TASK ITEM => Transcribe the listing below only from the line with "Aborto (34, 1675)" up to and including the line with "For every named target in this 164×2576".
--- LISTED ENTRIES Enclosed Below ---
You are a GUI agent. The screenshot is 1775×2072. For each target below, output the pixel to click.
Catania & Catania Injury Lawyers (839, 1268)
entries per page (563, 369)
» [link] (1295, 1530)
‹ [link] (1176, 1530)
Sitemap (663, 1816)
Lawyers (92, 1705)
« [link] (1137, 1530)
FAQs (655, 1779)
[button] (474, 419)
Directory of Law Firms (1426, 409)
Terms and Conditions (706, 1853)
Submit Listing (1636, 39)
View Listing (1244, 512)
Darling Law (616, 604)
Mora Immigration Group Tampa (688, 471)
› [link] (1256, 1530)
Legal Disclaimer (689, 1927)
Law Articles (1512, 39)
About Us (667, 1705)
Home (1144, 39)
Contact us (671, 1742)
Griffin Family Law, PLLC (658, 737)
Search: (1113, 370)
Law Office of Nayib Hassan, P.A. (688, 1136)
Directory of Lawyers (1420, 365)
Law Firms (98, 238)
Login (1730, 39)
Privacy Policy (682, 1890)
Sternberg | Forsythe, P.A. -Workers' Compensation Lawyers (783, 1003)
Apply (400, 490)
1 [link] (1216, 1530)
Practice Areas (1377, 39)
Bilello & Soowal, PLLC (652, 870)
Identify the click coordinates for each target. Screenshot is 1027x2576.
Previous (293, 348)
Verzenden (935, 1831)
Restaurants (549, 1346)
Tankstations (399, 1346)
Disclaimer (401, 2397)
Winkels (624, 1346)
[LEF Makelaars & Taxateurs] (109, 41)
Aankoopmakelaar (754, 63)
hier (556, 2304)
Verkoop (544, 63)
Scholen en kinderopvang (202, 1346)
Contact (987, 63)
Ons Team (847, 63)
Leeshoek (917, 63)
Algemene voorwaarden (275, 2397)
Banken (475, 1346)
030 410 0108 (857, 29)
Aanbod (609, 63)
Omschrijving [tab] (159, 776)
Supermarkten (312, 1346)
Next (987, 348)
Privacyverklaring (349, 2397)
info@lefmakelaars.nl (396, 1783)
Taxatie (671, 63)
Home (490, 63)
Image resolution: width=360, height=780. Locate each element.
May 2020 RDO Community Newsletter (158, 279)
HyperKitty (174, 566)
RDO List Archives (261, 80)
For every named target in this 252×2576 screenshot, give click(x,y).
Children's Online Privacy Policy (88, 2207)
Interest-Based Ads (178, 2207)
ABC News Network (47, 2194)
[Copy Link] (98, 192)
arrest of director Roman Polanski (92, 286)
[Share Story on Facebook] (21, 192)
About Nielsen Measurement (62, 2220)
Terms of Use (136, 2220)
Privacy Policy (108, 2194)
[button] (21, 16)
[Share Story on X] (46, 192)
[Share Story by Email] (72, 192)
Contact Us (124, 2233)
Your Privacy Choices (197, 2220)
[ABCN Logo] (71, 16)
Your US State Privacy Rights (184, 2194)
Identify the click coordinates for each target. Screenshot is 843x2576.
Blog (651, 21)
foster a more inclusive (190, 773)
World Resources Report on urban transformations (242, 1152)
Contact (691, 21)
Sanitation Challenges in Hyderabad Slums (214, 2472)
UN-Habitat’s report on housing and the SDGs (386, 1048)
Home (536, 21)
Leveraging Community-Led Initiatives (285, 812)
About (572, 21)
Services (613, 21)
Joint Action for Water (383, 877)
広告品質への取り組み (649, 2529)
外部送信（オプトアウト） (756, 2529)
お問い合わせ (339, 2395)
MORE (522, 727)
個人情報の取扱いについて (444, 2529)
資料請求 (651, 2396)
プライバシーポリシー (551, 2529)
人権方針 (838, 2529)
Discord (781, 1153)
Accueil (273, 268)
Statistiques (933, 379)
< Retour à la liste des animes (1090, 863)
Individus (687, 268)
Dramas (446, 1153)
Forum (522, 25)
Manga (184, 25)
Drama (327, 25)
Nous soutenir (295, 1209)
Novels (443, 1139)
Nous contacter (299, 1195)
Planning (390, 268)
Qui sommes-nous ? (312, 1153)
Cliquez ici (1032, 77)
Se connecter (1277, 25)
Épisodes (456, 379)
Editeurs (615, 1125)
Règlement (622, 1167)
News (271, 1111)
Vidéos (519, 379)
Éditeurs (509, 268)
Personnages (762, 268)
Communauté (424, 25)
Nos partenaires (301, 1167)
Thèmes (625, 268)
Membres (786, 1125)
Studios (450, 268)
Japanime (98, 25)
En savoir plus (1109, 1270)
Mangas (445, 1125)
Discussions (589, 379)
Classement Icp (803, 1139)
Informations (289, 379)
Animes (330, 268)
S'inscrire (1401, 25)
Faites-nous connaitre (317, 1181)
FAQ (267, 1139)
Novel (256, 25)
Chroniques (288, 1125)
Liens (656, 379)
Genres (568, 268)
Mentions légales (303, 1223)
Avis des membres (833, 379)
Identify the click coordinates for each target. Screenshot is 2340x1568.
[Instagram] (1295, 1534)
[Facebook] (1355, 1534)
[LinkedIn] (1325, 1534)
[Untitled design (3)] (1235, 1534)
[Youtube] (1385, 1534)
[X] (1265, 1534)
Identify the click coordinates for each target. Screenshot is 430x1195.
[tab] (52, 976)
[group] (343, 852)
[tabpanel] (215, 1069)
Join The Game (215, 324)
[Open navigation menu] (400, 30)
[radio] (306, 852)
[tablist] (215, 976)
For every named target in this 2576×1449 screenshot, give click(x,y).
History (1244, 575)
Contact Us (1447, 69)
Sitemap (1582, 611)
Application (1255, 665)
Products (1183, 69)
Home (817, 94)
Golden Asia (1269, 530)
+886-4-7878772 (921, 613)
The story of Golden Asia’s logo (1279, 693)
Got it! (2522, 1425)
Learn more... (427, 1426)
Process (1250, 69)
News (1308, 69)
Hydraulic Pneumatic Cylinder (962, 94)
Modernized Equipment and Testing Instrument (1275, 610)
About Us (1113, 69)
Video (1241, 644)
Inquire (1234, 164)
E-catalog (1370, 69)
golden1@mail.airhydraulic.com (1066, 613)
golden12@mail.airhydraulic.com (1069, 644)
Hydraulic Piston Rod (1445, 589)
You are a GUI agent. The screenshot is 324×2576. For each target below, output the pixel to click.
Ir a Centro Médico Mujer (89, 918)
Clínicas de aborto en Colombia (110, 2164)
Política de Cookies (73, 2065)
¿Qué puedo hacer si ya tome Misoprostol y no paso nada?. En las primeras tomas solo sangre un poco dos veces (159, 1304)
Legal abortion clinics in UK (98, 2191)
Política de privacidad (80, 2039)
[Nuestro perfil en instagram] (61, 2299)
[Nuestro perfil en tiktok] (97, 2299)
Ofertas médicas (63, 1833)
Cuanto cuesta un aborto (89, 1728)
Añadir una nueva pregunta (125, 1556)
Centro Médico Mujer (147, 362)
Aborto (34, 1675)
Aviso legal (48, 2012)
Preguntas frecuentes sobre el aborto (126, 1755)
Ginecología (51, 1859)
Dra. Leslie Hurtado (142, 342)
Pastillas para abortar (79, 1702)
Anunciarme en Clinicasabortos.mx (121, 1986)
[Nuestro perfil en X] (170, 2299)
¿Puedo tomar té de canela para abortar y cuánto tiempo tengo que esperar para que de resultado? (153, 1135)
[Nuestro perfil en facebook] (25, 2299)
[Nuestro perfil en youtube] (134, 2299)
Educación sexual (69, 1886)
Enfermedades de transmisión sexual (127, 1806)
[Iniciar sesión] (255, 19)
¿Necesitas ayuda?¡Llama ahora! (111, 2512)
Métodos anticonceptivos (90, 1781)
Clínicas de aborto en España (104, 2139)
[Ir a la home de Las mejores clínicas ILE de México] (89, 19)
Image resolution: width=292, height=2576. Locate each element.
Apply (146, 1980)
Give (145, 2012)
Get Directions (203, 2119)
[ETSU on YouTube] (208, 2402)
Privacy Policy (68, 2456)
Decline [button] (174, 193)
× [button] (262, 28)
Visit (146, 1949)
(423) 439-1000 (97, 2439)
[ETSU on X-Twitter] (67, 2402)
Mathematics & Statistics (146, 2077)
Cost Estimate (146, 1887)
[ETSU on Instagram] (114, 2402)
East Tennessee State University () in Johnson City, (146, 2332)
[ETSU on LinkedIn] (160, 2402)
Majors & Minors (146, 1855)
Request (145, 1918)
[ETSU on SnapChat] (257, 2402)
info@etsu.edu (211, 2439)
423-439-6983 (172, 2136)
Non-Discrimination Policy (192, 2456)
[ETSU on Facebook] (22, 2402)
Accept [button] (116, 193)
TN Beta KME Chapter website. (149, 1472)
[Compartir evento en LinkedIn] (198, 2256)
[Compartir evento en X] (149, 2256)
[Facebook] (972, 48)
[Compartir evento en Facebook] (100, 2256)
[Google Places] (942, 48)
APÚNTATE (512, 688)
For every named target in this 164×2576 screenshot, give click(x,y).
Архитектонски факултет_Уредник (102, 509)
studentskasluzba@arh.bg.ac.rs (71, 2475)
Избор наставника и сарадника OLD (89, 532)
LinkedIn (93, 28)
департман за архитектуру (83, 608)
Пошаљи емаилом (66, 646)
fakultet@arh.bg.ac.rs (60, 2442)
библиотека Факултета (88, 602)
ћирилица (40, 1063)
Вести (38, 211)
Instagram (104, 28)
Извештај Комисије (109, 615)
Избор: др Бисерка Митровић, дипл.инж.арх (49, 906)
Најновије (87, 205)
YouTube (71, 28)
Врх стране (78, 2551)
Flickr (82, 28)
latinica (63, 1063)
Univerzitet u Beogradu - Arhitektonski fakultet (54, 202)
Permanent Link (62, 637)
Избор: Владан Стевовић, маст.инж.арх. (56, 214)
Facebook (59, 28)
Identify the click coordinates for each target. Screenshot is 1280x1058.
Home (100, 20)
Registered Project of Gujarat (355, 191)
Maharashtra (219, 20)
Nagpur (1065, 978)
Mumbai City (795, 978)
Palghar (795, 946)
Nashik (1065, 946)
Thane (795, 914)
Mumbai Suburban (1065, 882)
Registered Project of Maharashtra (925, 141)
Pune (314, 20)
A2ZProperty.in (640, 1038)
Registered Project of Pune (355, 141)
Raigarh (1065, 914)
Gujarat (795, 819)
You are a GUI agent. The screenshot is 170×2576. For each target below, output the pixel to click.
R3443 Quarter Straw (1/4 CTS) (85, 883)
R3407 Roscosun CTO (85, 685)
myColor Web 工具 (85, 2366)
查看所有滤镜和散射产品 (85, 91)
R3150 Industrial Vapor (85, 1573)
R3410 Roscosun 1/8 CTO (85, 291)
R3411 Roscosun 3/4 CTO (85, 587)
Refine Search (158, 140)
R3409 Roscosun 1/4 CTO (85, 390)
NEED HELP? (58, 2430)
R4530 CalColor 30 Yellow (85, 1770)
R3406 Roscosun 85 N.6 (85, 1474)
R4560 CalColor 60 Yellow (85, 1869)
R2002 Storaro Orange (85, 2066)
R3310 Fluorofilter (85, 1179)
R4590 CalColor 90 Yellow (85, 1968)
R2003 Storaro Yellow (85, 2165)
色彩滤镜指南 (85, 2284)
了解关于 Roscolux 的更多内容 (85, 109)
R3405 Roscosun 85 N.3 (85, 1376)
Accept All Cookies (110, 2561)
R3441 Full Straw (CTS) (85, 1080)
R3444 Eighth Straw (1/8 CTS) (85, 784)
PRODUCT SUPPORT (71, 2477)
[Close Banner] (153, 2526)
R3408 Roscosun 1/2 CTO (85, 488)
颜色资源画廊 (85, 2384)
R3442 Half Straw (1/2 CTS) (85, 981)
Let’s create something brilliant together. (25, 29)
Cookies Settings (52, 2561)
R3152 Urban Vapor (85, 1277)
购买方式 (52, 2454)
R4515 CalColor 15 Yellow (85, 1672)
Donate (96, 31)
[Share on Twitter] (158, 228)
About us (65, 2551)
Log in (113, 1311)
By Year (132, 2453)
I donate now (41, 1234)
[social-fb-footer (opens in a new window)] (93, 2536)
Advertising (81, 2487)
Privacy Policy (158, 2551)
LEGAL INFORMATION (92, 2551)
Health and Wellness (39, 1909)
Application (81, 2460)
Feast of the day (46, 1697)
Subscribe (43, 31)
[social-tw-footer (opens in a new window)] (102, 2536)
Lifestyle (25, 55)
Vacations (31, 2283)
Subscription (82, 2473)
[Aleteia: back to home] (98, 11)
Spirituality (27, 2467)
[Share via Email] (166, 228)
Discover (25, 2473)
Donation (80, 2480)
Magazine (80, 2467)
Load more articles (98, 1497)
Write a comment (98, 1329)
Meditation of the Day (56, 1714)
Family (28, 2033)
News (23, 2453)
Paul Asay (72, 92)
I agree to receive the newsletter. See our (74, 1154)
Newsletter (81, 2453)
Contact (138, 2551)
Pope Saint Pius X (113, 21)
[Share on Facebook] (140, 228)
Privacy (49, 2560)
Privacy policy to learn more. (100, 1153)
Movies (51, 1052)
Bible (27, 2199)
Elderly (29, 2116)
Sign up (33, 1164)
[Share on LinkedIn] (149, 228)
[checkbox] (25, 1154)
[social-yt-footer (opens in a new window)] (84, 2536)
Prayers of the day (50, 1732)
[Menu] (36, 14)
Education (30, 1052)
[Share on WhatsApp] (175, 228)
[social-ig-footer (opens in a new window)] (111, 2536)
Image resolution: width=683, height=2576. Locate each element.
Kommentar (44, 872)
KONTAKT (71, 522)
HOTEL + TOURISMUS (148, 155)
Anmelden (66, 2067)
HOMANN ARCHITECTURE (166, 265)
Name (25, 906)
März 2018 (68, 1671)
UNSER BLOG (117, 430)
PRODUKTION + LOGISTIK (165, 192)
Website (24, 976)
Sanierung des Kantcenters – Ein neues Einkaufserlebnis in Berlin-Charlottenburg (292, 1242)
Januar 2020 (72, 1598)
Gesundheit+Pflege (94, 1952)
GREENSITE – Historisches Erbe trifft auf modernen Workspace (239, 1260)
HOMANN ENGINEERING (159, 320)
--- End of Enclosed LISTED ENTRIES ---
SOLVED PROBLEM =>
Aborto (34, 1675)
Aviso legal (48, 2012)
Preguntas frecuentes sobre el aborto (126, 1755)
Ginecología (51, 1859)
Dra. Leslie Hurtado (142, 342)
Pastillas para abortar (79, 1702)
Anunciarme en Clinicasabortos.mx (121, 1986)
[Nuestro perfil en X] (170, 2299)
¿Puedo tomar té de canela para abortar y cuánto tiempo tengo que esperar para que de resultado? (153, 1135)
[Nuestro perfil en facebook] (25, 2299)
[Nuestro perfil en youtube] (134, 2299)
Educación sexual (69, 1886)
Enfermedades de transmisión sexual (127, 1806)
[Iniciar sesión] (255, 19)
¿Necesitas ayuda?¡Llama ahora! (111, 2512)
Métodos anticonceptivos (90, 1781)
Clínicas de aborto en España (104, 2139)
[Ir a la home de Las mejores clínicas ILE de México] (89, 19)
Image resolution: width=292, height=2576. Locate each element.
Apply (146, 1980)
Give (145, 2012)
Get Directions (203, 2119)
[ETSU on YouTube] (208, 2402)
Privacy Policy (68, 2456)
Decline [button] (174, 193)
× [button] (262, 28)
Visit (146, 1949)
(423) 439-1000 (97, 2439)
[ETSU on X-Twitter] (67, 2402)
Mathematics & Statistics (146, 2077)
Cost Estimate (146, 1887)
[ETSU on Instagram] (114, 2402)
East Tennessee State University () in Johnson City, (146, 2332)
[ETSU on LinkedIn] (160, 2402)
Majors & Minors (146, 1855)
Request (145, 1918)
[ETSU on SnapChat] (257, 2402)
info@etsu.edu (211, 2439)
423-439-6983 (172, 2136)
Non-Discrimination Policy (192, 2456)
[ETSU on Facebook] (22, 2402)
Accept [button] (116, 193)
TN Beta KME Chapter website. (149, 1472)
[Compartir evento en LinkedIn] (198, 2256)
[Compartir evento en X] (149, 2256)
[Facebook] (972, 48)
[Compartir evento en Facebook] (100, 2256)
[Google Places] (942, 48)
APÚNTATE (512, 688)
For every named target in this 164×2576 screenshot, give click(x,y).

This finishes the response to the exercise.